Из любви ко мне после трех недель, проведенных в трауре, Жозеф снова возвращается на работу, что я ставлю ему в большую заслугу.
— Доктор — раб своей работы, — говорит он, — а бедный Жозеф — раб доктора.
Одновременно с ним возвращается и плотник-негр Моненцали, у которого от сонной болезни умерла жена. Мне стоило большого труда уговорить его вернуться. Он поставил мне определенные условия. С двенадцати часов у него должен быть двухчасовой обеденный перерыв, а в половине шестого рабочий день его должен кончаться. Никаких сверхурочных часов и никакого принуждения к работе. Я не решаюсь даже написать здесь, какое жалованье мне пришлось ему положить. При всем этом я должен быть доволен
Рука положенного к нам по поводу укуса человеком столяра Вендакамбано хорошо зажила. Он уехал домой, якобы для того, чтобы быстро устроить свои дела и потом вернуться ко мне и отработать обещанные два месяца. Однако, как я вскоре узнаю, он собирается поступить на новое место.

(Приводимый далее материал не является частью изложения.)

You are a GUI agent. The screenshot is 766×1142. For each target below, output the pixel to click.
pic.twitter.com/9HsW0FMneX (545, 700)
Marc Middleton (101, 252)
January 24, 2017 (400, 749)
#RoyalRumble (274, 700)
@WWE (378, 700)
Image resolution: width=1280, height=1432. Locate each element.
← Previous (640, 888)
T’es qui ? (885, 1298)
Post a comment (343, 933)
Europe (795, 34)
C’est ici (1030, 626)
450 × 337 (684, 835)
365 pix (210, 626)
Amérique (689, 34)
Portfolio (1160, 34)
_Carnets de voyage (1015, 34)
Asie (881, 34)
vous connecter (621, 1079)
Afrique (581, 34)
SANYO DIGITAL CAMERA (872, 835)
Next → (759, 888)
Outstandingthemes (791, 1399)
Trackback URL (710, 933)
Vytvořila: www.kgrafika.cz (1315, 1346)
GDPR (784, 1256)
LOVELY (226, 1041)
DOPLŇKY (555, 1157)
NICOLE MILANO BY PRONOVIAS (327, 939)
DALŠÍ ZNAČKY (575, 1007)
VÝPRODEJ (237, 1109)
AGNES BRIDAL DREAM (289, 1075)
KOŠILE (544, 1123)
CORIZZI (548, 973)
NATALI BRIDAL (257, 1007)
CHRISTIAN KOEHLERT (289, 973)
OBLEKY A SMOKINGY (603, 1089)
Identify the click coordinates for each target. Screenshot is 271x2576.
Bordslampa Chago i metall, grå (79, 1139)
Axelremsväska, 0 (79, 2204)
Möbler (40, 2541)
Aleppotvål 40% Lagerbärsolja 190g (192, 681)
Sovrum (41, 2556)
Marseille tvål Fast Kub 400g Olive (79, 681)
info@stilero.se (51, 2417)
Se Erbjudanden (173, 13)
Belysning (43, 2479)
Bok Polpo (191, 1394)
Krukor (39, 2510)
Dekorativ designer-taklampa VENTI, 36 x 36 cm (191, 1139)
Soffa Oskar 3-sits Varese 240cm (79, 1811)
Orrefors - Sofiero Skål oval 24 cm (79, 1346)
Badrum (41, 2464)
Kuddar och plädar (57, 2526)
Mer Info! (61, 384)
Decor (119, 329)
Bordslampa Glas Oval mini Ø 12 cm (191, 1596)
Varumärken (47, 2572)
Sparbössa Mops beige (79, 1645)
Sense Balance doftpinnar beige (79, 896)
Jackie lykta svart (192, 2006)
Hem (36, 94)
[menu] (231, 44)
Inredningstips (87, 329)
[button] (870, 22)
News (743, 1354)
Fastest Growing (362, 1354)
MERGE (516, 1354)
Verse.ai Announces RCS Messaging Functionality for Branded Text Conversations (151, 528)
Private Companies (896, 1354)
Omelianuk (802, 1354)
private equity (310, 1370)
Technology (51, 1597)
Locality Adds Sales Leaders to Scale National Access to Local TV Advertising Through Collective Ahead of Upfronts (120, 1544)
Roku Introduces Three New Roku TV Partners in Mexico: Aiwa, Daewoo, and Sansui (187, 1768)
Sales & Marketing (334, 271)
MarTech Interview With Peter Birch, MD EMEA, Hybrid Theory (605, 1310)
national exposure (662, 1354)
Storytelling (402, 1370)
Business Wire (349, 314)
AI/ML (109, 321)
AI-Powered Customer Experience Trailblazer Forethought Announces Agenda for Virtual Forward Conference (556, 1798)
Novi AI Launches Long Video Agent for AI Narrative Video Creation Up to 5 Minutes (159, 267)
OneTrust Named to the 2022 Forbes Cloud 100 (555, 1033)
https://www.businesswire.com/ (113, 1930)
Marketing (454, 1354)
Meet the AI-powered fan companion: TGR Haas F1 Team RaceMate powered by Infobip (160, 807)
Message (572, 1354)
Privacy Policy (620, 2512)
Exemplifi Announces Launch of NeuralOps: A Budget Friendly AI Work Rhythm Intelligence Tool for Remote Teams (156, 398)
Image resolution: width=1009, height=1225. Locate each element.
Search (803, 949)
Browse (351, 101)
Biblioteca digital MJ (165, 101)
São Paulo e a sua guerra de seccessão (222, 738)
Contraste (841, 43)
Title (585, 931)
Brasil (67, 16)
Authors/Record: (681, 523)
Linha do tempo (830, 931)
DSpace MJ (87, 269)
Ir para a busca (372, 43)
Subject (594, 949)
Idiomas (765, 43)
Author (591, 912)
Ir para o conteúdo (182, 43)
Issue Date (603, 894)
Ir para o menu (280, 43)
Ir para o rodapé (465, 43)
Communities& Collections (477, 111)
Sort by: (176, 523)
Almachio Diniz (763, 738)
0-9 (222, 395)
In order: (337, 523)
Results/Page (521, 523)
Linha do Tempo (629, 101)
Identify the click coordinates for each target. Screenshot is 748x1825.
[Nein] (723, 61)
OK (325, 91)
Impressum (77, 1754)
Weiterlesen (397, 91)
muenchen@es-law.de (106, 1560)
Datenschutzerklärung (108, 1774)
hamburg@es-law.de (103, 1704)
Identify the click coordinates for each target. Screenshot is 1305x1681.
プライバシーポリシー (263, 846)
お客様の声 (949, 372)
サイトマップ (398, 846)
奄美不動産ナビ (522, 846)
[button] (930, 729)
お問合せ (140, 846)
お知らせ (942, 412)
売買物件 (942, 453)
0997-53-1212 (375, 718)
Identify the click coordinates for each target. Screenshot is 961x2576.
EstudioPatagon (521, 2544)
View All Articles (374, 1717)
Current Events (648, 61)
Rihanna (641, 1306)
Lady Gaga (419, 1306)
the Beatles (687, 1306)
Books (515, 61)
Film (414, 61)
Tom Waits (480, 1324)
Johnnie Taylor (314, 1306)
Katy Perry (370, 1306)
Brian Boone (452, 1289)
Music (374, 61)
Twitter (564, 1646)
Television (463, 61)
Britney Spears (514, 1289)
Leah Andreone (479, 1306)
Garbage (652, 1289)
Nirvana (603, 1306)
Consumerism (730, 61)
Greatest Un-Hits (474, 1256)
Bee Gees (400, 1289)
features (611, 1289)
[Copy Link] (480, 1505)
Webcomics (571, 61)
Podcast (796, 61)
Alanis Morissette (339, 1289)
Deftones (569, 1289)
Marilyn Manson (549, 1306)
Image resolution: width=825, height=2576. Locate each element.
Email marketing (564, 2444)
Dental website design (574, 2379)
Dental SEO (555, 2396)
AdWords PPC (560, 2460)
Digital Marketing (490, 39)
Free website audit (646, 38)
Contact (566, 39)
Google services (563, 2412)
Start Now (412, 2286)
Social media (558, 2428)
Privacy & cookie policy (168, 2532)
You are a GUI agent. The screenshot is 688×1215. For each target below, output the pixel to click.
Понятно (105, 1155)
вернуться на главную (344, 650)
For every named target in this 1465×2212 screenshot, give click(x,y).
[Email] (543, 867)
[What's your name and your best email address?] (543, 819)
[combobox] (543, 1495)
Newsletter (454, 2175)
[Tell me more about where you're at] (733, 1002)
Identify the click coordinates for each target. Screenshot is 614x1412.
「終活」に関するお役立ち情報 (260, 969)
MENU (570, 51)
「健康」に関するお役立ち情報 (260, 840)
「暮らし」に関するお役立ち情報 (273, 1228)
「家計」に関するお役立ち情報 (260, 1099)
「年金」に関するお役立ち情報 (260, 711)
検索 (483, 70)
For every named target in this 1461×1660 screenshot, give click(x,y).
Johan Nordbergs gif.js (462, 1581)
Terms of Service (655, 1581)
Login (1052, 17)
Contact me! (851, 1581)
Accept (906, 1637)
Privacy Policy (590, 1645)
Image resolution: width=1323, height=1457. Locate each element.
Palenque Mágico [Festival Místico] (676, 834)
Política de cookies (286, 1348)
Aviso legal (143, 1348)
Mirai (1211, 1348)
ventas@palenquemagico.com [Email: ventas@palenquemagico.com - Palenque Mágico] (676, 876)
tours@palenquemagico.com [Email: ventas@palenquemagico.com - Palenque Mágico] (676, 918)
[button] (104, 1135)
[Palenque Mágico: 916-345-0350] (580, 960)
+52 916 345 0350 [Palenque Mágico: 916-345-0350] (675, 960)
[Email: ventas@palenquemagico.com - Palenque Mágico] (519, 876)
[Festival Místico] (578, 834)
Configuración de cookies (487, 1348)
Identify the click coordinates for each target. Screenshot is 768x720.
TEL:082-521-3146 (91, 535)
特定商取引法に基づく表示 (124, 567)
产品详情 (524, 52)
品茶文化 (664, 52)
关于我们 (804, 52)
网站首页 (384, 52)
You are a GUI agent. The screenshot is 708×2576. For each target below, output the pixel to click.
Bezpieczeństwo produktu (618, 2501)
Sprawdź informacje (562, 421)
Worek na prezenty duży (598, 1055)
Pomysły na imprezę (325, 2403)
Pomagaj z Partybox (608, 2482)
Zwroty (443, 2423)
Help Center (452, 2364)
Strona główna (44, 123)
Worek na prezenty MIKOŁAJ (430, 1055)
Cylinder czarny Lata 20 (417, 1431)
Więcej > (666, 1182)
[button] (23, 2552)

В докторе Лаутербурге меня не перестает удивлять еще и то, что он в одном лице ухитряется совмещать оперирующего врача и операционную сестру. Но он мужественно справляется со своей двойной ролью. Туземцы называют его «Нчинда-Нчинда», что означает «человек, который здорово режет». Доктора Нессмана они зовут Огула, что значит «сын вождя». Под «вождем» они разумеют меня. [68]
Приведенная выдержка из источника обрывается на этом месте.